Dino Battaglia, Maupassant, Due amici, p.4

Dino Battaglia, Maupassant, Due amici, p.4

Questa settimana parlo solo di caratteri, e il tema è di grande importanza anche per il fumetto. La leggibilità di un carattere è un requisito necessario, ma quando il carattere è usato per testi brevi una parte della sua leggibilità può essere anche sacrificata alla sua (chiamiamola così) espressività visiva (o espressività grafica): se per il corpo del testo di un romanzo o di un saggio la scelta del carattere va fatta tra quelli che garantiscono la massima leggibilità (poiché mentre si legge il carattere deve diventare trasparente, garantendo la totale attenzione al flusso delle parole), viceversa in un titolo o in una insegna o in una comunicazione pubblicitaria, la componente espressiva visiva del carattere può manifestarsi di più, sino a diventare predominante.

Poiché il fumetto comunica visivamente ancora prima che narrativamente (cioè per leggere il racconto è necessario aver guardato le immagini), la componente espressiva visiva dei caratteri ha comunque una grande importanza. Ce l’ha anche quando siamo vicini al livello qualitativamente più basso: persino il lettering più neutro e banale, per esempio, si fa per convenzione in maiuscolo – e il maiuscolo è notoriamente meno leggibile del minuscolo. Anche il lettering più neutro e banale, dunque, manifesta una qual continuità stilistica visiva con le linee del disegno circostante. Come minimo, insomma, queste lettere disegnate a mano (almeno in apparenza, spesso) manifestano la propria appartenenza al medesimo mondo grafico delle figure rappresentate vicino a loro.

++++++++++

# Consegna 1
Traduci in inglese questa frase del testo sui caratteri: "Questa settimana parlo solo di caratteri, e il tema è di grande importanza anche per il fumetto."
Il testo sui caratteri e i record provengono da fonti distinte.

# Dati da esaminare
++++++++++

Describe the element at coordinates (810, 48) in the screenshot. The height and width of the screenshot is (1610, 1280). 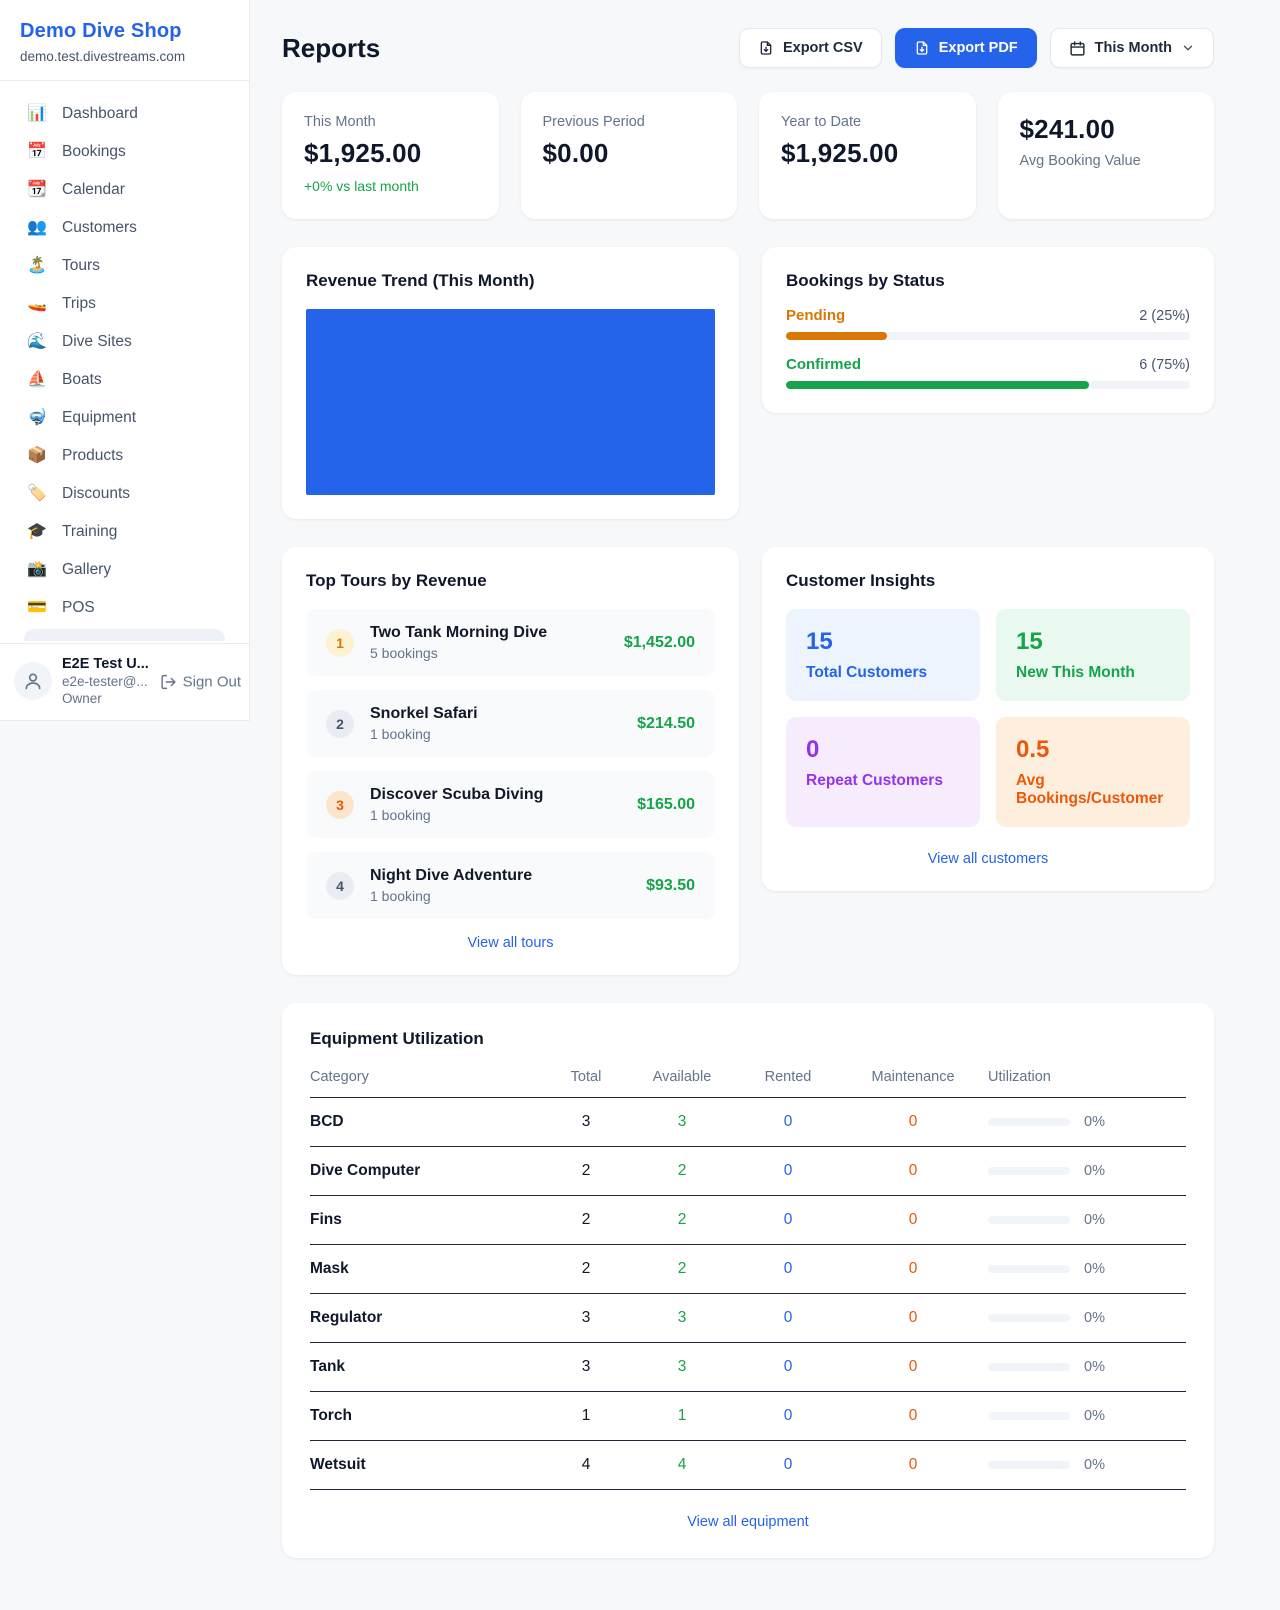
I see `export-csv-button: Export CSV` at that location.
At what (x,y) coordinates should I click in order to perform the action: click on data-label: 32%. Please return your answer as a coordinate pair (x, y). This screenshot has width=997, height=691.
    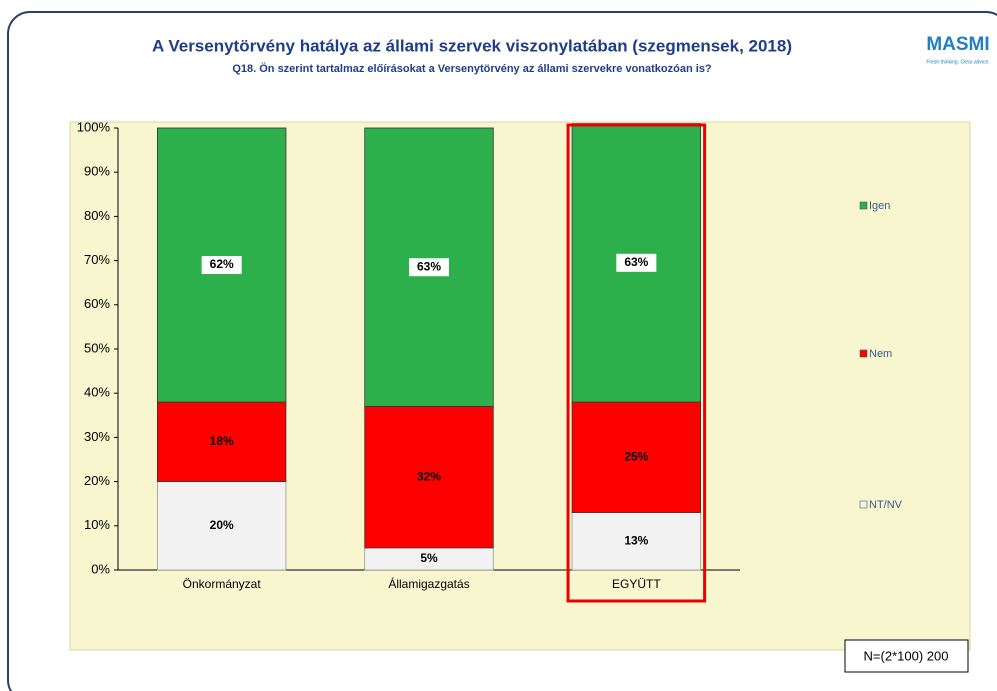
    Looking at the image, I should click on (429, 476).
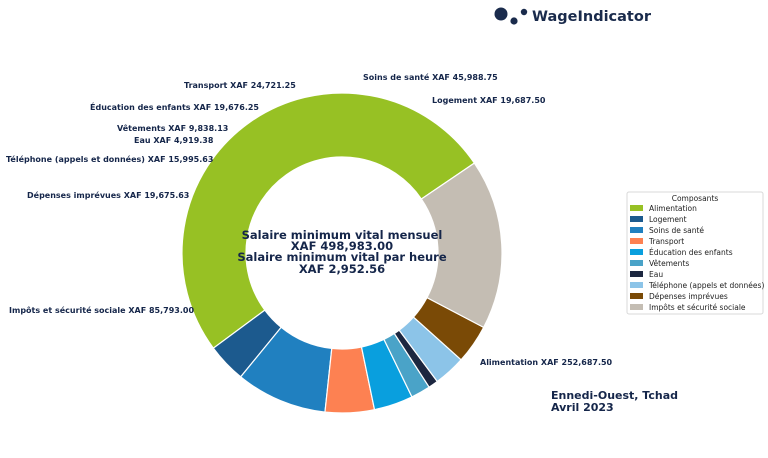  I want to click on location-date: Avril 2023, so click(582, 408).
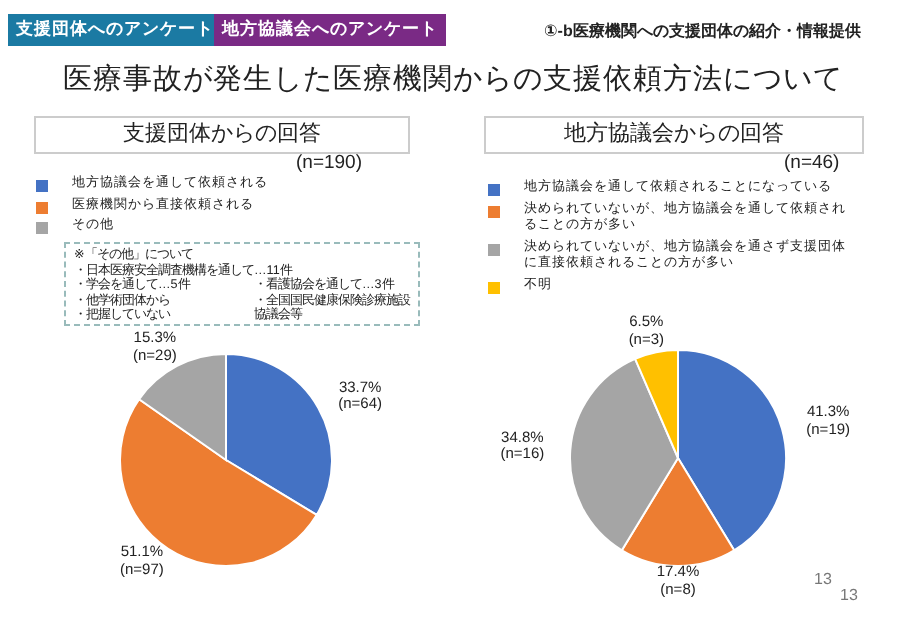 The height and width of the screenshot is (640, 906). I want to click on text: (n=190), so click(330, 164).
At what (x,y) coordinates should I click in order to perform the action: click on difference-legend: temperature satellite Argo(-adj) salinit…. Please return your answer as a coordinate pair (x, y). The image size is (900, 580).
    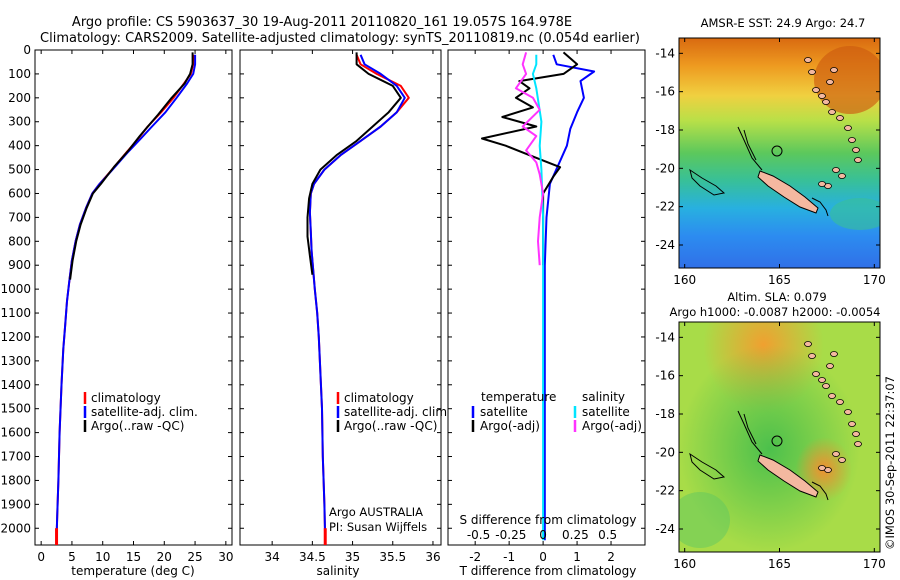
    Looking at the image, I should click on (556, 412).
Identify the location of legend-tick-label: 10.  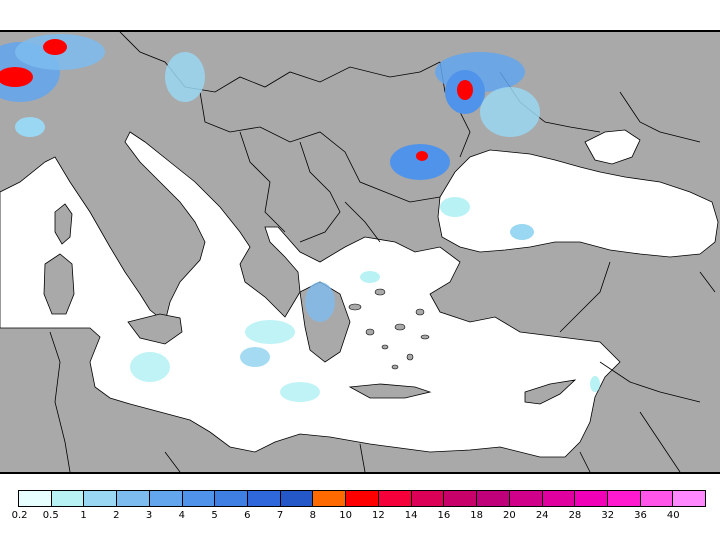
(346, 516).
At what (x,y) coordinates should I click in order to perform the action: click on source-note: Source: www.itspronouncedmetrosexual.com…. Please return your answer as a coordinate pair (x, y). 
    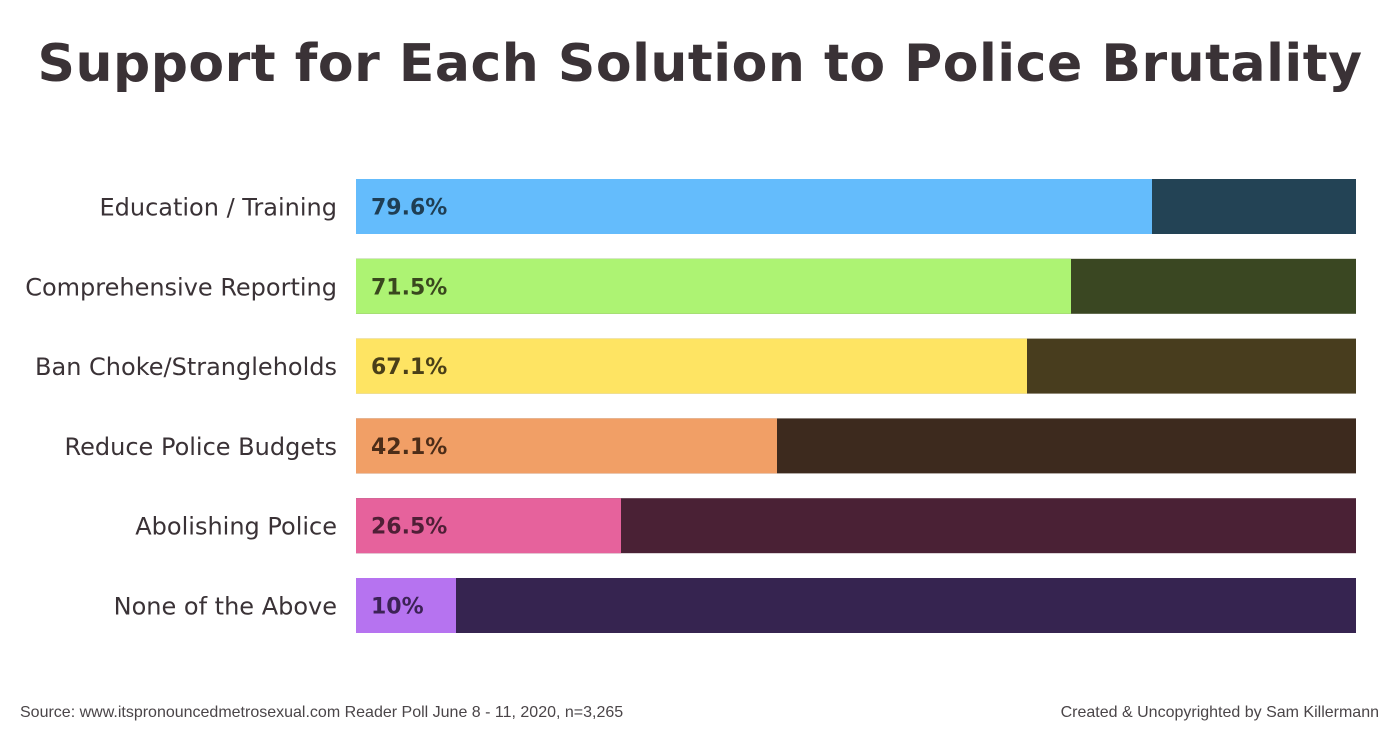
    Looking at the image, I should click on (322, 712).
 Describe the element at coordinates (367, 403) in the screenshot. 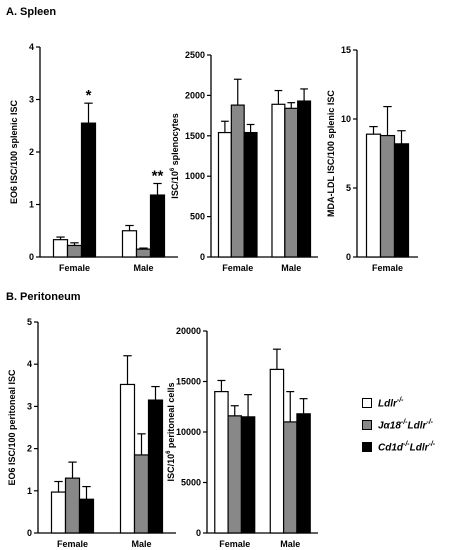

I see `legend-swatch-ldlr` at that location.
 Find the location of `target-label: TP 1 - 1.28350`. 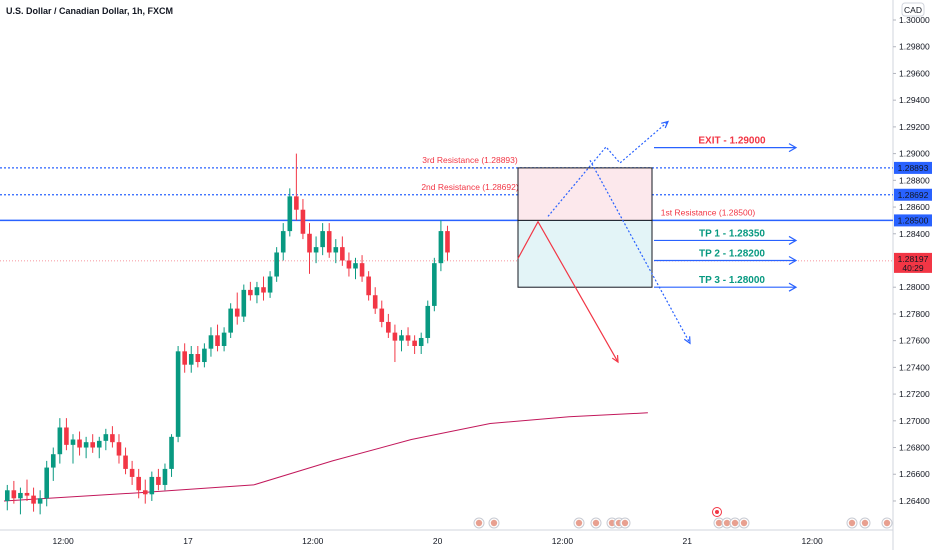

target-label: TP 1 - 1.28350 is located at coordinates (732, 234).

++++++++++

# Consegna 2
Riporta fedelmente le righe dei record, dall'inizio fino alla riga che contiene "Looking at the image, I should click on (322, 712).", compresa, e ometti le immagini nella risposta.

# Soluzione 1
This week I am talking only about typefaces, and the topic is of great importance for comics as well.

# Soluzione 2
Describe the element at coordinates (810, 48) in the screenshot. The height and width of the screenshot is (1610, 1280). 
I see `export-csv-button: Export CSV` at that location.
At what (x,y) coordinates should I click in order to perform the action: click on data-label: 32%. Please return your answer as a coordinate pair (x, y). This screenshot has width=997, height=691.
    Looking at the image, I should click on (429, 476).
  I want to click on location-date: Avril 2023, so click(582, 408).
 The height and width of the screenshot is (640, 906). I want to click on text: (n=190), so click(330, 164).
At what (x,y) coordinates should I click in order to perform the action: click on difference-legend: temperature satellite Argo(-adj) salinit…. Please return your answer as a coordinate pair (x, y). The image size is (900, 580).
    Looking at the image, I should click on (556, 412).
Identify the location of legend-tick-label: 10.  
(346, 516).
At what (x,y) coordinates should I click in order to perform the action: click on source-note: Source: www.itspronouncedmetrosexual.com…. Please return your answer as a coordinate pair (x, y). 
    Looking at the image, I should click on (322, 712).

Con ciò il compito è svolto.